Churchill detested Stalin – but he needed him to destroy Hitler
That morning, Operation Barbarossa had begun, with Hitler’s armed forces launching the biggest invasion in modern history into the heart of a country whose very existence Churchill detested: the Soviet Union. This cataclysmic invasion by the Nazi regime, however, created an ally the British leader had never envisioned.
For the previous 22 months, Great Britain’s war with Nazi Germany had not gone well. The countries of western Europe had fallen, one by one, to his seemingly unstoppable armies, forcing Britain to stand alone. Britain held out through the tenacity of the Royal Air Force, which had won the Battle of Britain the summer before, the supremacy of its navy, which was then the largest in the world, and the supply shipments coming across the Atlantic from the United States.

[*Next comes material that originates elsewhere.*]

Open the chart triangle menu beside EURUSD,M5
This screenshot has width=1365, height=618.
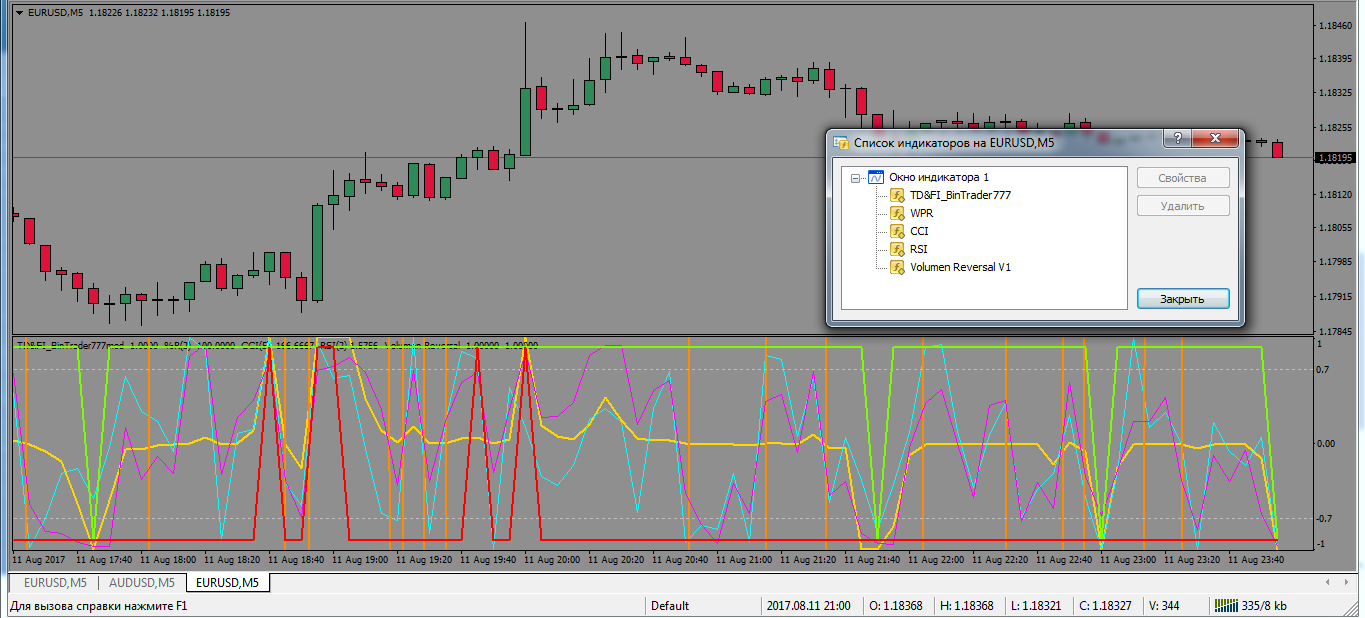19,13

Ironically, Hitler’s mechanised juggernaut had only been able to sweep across Europe in 1940 because of its close ties with the Soviet Union. The signing of the Molotov-Ribbentrop Pact days before Hitler attacked Poland in September 1939 nullified any threat the Führer feared of an attack from the east. He was free to overrun Poland, and then turn his focus west on Britain and France. German panzers and planes ran on Soviet-supplied fuel, transported by train from the Caucasus. So essential was this level of support, it convinced Stalin that the Soviet Union was safe from any attack in the foreseeable future.